Which Samsung Phones Get Galaxy S26 AI | Analysis by Brian Moineau

All Samsung smartphones that are getting Galaxy S26 AI features with One UI 8.5

Samsung’s Galaxy S26 launch in early 2026 made headlines for one big reason: Galaxy AI. Now, with the One UI 8.5 update, Samsung is starting to bring some of those Galaxy S26 AI features to older devices — and that means millions of Galaxy owners could see genuinely useful AI tools without buying new hardware. This post breaks down which phones are getting the features, what those features actually do, and why this matters for the wider smartphone landscape.

Why One UI 8.5 matters

One UI 8.5 arrived as the software layer that packages many of the Galaxy S26’s AI advances. Rather than keeping those tools exclusive to the newest flagship, Samsung is extending parts of the suite to prior S- and Z-series phones through One UI 8.5. That move shifts the conversation: software-driven improvements now matter as much as silicon or camera hardware when deciding whether to upgrade.

In practice, One UI 8.5 isn’t a single “AI switch.” It’s a collection of features — some lightweight and broadly compatible, others tied to on-device performance or regional services — that Samsung is selectively enabling on supported phones.

What Galaxy S26 AI features are being ported

According to reporting and Samsung’s rollout details, One UI 8.5 brings four core Galaxy AI experiences from the S26 family to older devices. Broadly, these include:

  • Smarter call handling and assistant enhancements, such as improved Call Screening and AI-driven call summaries.
  • Generative editing and camera enhancements for cleaner photos and simpler retouching.
  • Contextual, proactive suggestions that surface at the right time (Now Nudge / Now Brief-style features in limited form).
  • Enhanced system-level assistant behavior (an updated, AI-aware Bixby experience).

Some features depend on device capability and region. The full “agentic” AI tools Samsung highlighted on the S26 — the ones that autonomously run multi-step workflows across apps — largely remain exclusive to the S26 lineup because they require greater on-device compute or stricter integration with Samsung’s cloud/agent systems.

Which phones are getting One UI 8.5 AI features

SamMobile compiled a list of models that will receive the Galaxy S26 AI features via One UI 8.5. While Samsung’s schedules vary by market and carrier, the headline recipients include:

  • Galaxy S25 series (S25, S25+, S25 Ultra) — full priority for the One UI 8.5 feature set.

__SUPPLIED RECORDS__.
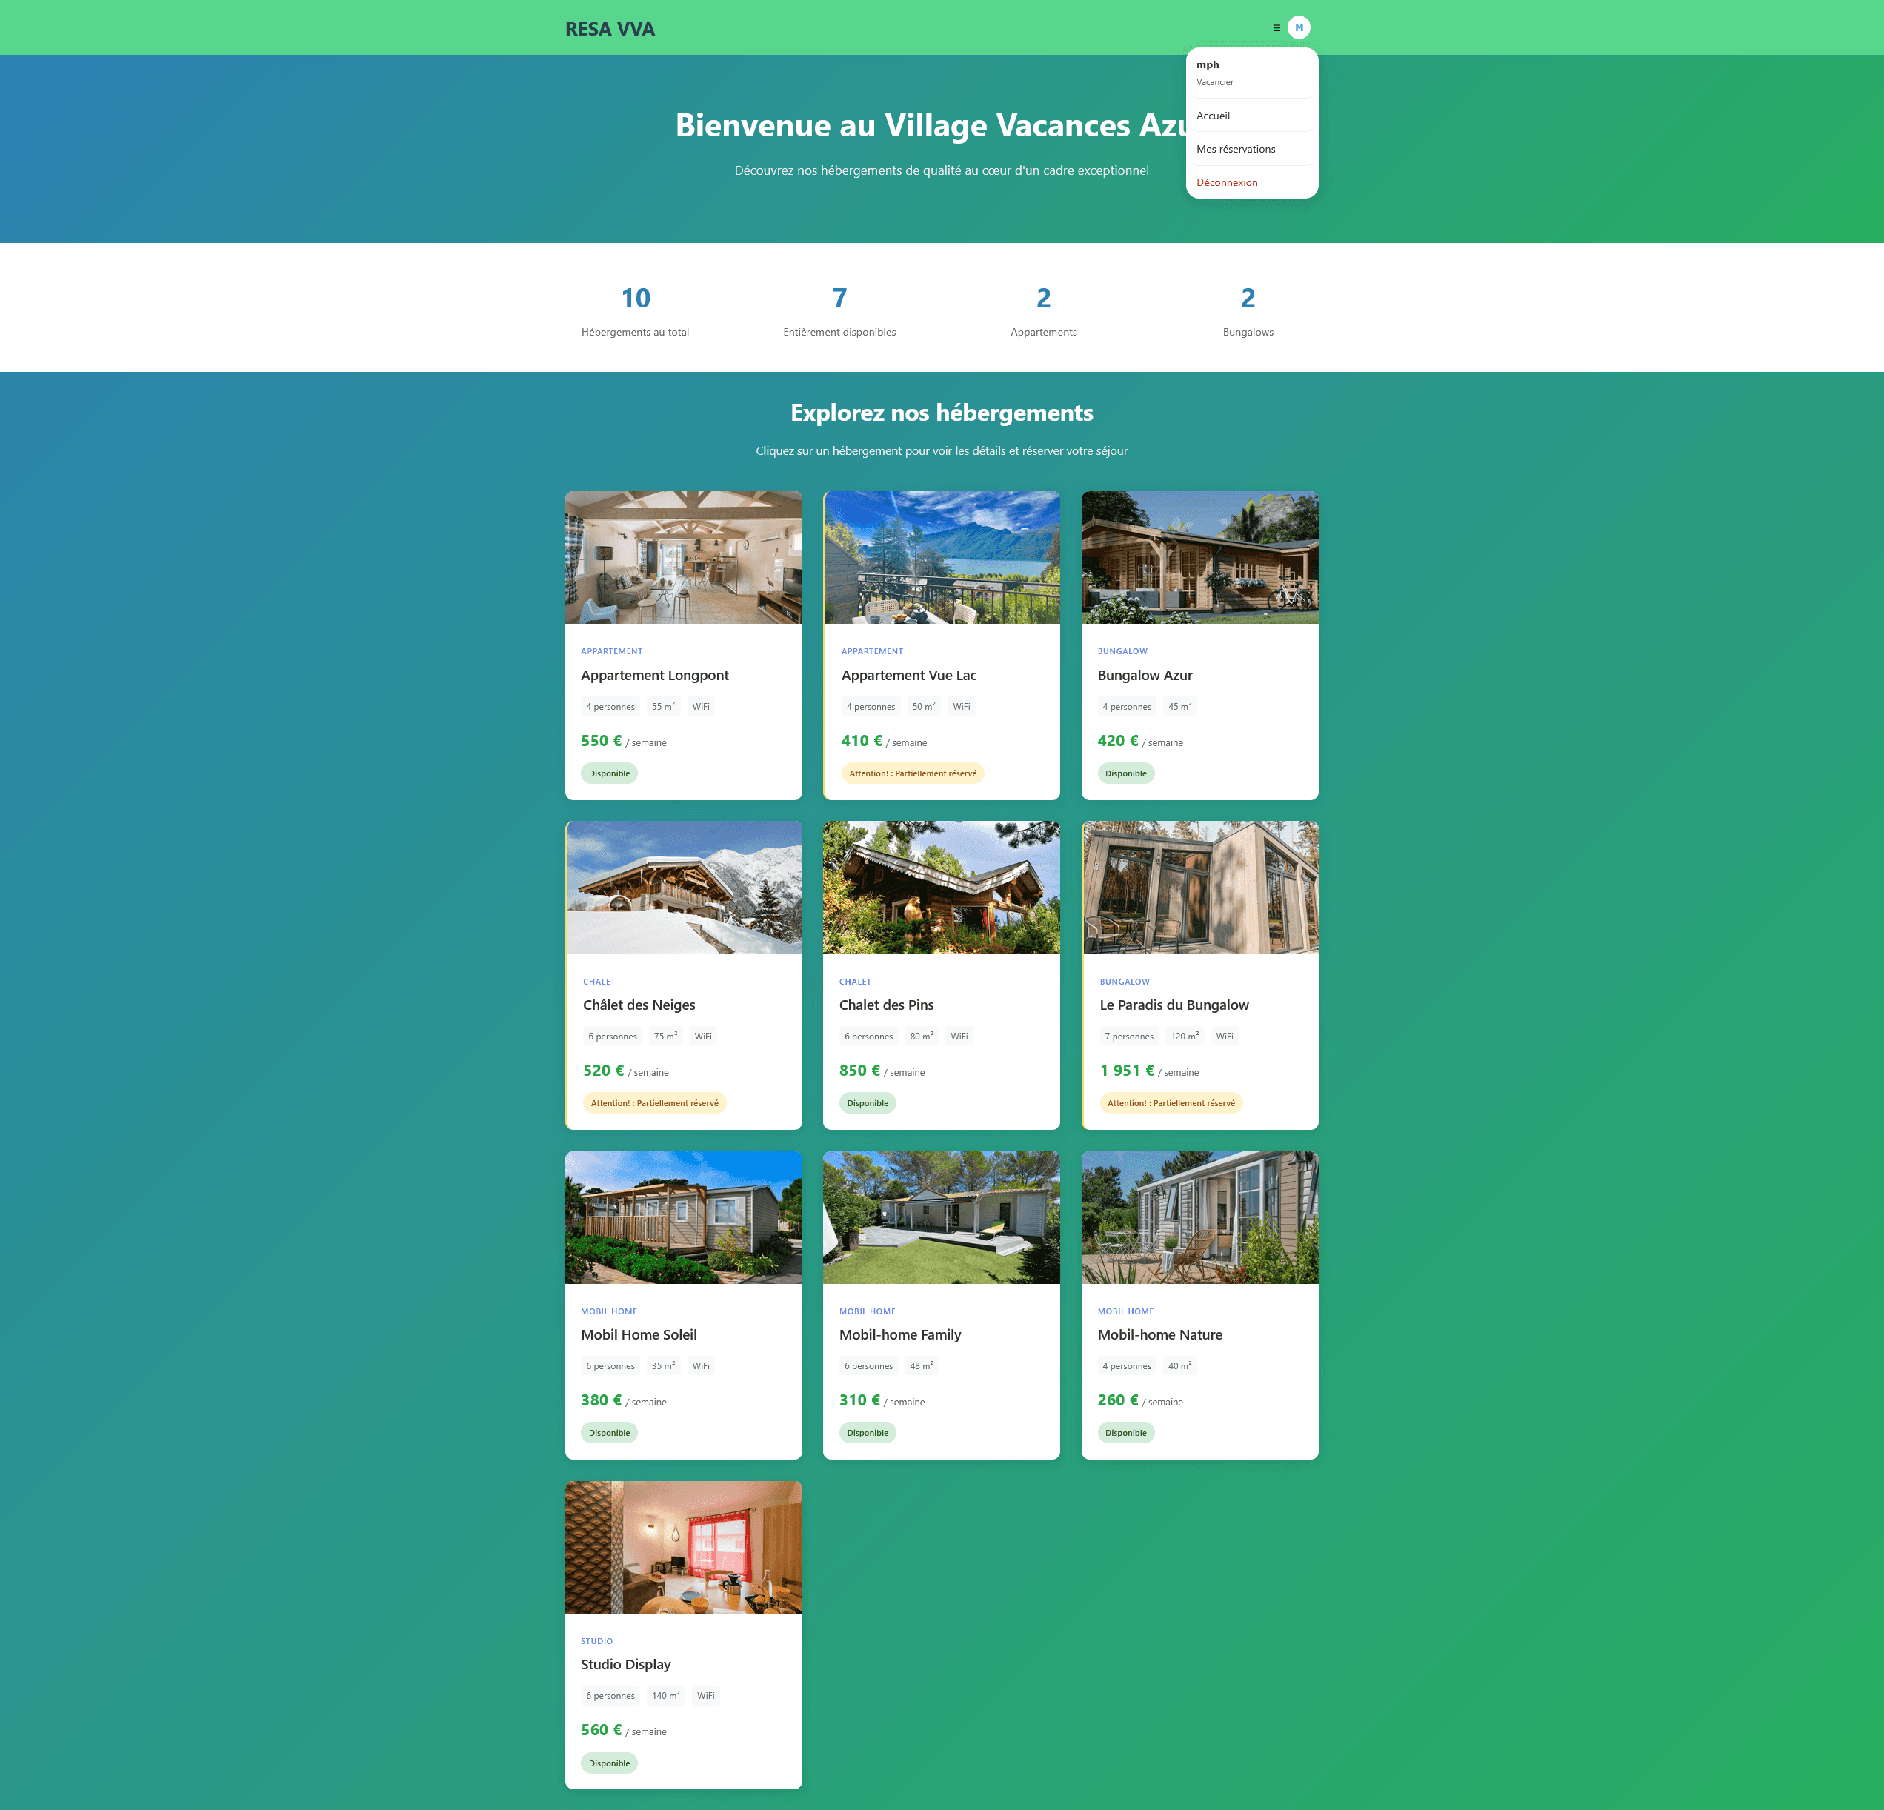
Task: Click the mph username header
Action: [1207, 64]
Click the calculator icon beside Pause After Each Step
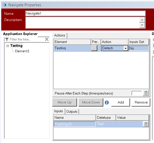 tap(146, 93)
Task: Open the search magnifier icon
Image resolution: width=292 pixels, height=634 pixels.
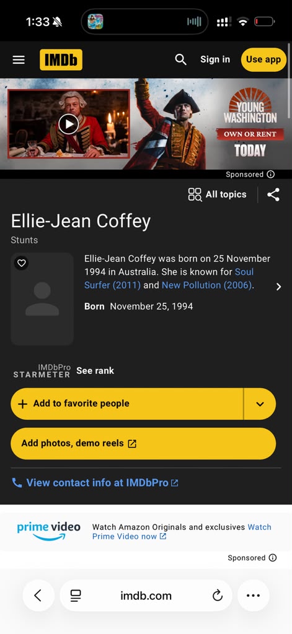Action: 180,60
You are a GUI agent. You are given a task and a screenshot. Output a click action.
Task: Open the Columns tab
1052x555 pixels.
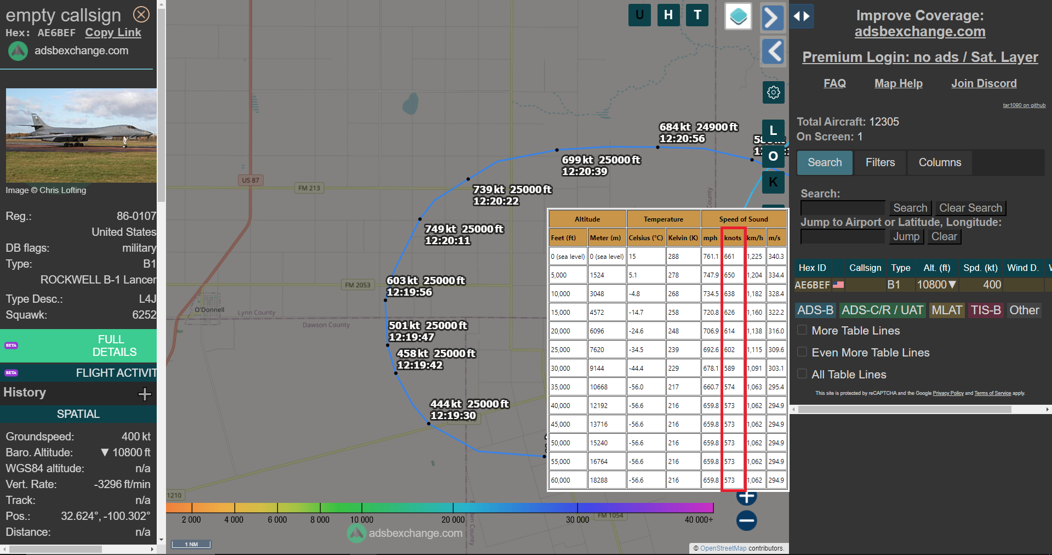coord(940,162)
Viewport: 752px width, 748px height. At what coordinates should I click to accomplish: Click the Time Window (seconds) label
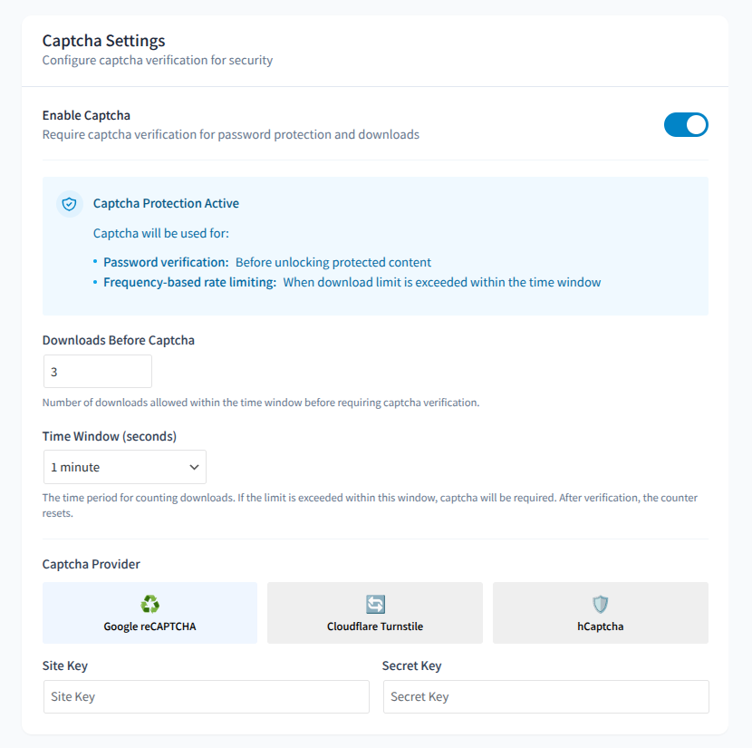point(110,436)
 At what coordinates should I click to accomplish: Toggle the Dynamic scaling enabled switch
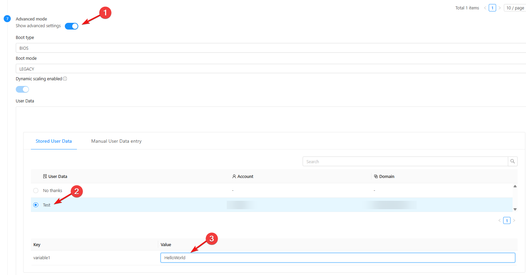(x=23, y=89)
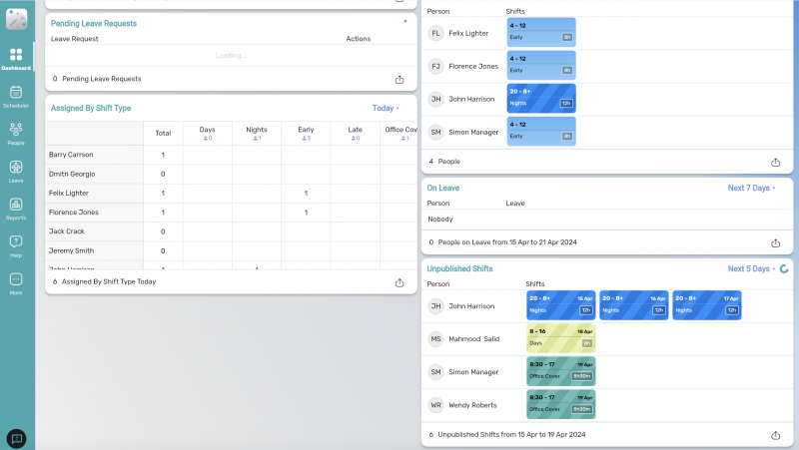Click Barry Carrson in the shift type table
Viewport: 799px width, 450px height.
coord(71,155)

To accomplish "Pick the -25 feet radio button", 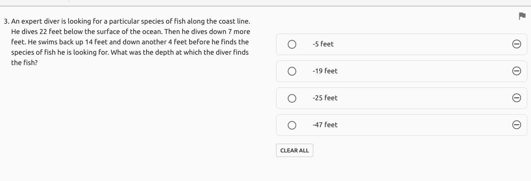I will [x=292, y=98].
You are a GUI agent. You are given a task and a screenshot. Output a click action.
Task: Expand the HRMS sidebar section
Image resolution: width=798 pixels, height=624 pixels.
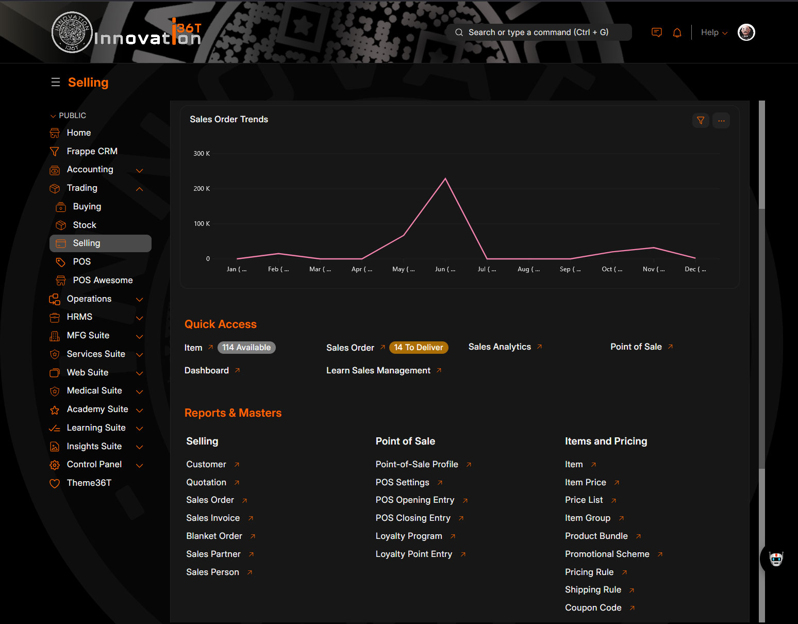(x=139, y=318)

__WHAT YOU ARE ASKED TO DO__.
Can you carry on the article about which Samsung phones get Galaxy S26 AI features, starting after its last line, the Galaxy S25 series entry?

__THE RESPONSE__.
  • Galaxy S24 series (S24, S24+, S24 Ultra) — many Galaxy AI features are arriving here.
  • Galaxy S25 FE and S24 FE variants — selected features depending on hardware.
  • Some Galaxy Z Fold and Z Flip models (recent Z-series releases) — selective support for camera and assistant features.

Additionally, Samsung has confirmed broader One UI 8.x rollouts across other Galaxy families (tablets and newer A-series in later phases), but the most immediate beneficiaries are last year’s and last-but-one S-series phones. Exact availability depends on carrier testing and regional releases; many devices entered beta programs in early April 2026 and have been moving to stable channels since mid-April. (sammobile.com)

How the experience will differ across devices

Not every phone will get the full S26 experience. Expect differences along these lines:

  • Performance: Features that rely on heavy on-device inference (real-time multitasking agents, advanced image generation) may be limited or run slower on older chips.
  • Feature parity: Some “agentic” automations and proactive services remain S26 exclusives, at least initially.
  • Region and carrier: Services that integrate with cloud-based assistants or telephony functions sometimes roll out selectively by country due to regulations and partnerships.
  • Updates cadence: Beta testers and unlocked models often see updates before carrier-locked phones.

So, while you’ll likely get the headline AI improvements (smarter call features, improved photo edits, assistant refinements), the most advanced autonomous AI functions may still be reserved for the S26 series. (sammobile.com)

Why Samsung is doing this — and why it matters

There are strategic and user-centric reasons behind the move:

  • Value retention: Extending attractive software features to previous-generation phones reduces upgrade churn and keeps users on Samsung’s ecosystem.
  • Differentiation: At a time when Apple and Google are also investing in mobile AI, Samsung can claim wider availability of practical AI features across its devices.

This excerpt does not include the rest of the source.